Forse possiamo cogliere qualche segno di crisi nell’uso dei compiti a casa. Lo desumiamo dal numero 46 dei quaderni con cui l’Ocse man mano analizza più a fondo i dettagli delle indagini Pisa, Pisa à la loupe. I compiti a casa sono stati un pilastro della venerata trimurti che ha retto negli ultimi due secoli l’insegnamento nelle scuole: lezione orale dell’insegnante, interrogazione dello studente per verificare che ripeta esattamente le parole dette dall’insegnante, e i compiti a casa per rafforzare la capacità di ripetere.
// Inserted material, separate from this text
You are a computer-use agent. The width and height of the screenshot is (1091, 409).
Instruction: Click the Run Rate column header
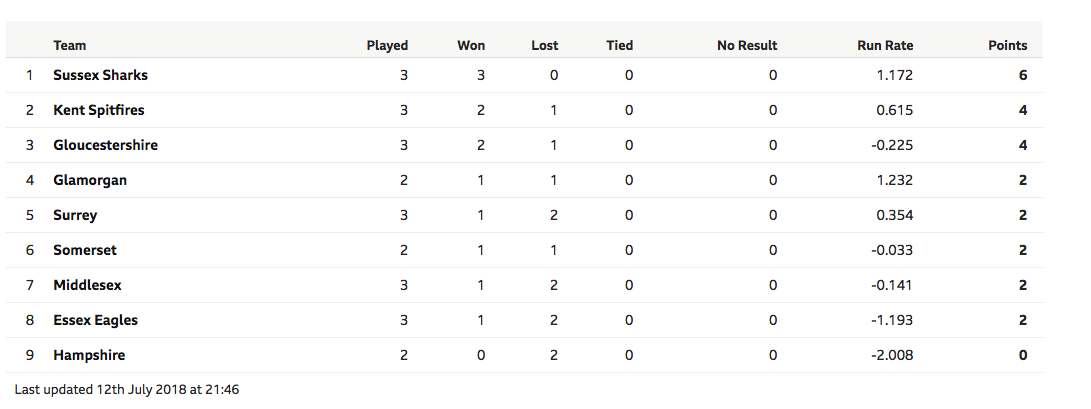pyautogui.click(x=885, y=45)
Nella vita e nel lavoro il più e meglio s’impara interagendo con gli altri, cooperando e cercando di mandare a effetto quel che apprendiamo. Non così a scuola. Turba l’idea che la classe si trasformi in laboratorio, luogo di apprendimento attivo e cooperativo, e

l’insegnante fornisca non formule da ripetere, ma consigli e assistenza sul cammino autonomo degli apprendimenti. Dove l’idea prende piede si avverte sempre meno la necessità dei compiti a casa. Ora il rapporto Ocse dice che tra 2002 e 2012 in tutti i paesi decrescono in media da sei a cinque le ore settimanali dedicate dai quindicenni ai compiti a casa. Il pilastro vacilla. Tempo per i compiti e successo scolastico sono correlati per gli studenti dei ceti avvantaggiati. Invece i compiti accrescono lo svantaggio per gli altri. Soprattutto, il tempo per i compiti è un terzo della media Ocse in sistemi di alta efficienza – in Finlandia, Corea, Giappone – e tende invece al doppio in Italia e Russia.

I compiti, per De Mauro, sono uno dei (tre) cardini di una struttura lesionata, fatiscente e prossima alla rovina, i gravissimi segni di deterioramento della quale sono del tutto invisibili a chi la abita, vi opera quotidianamente e potrebbe fornire un contributo indispensabile e decisivo al suo risanamento.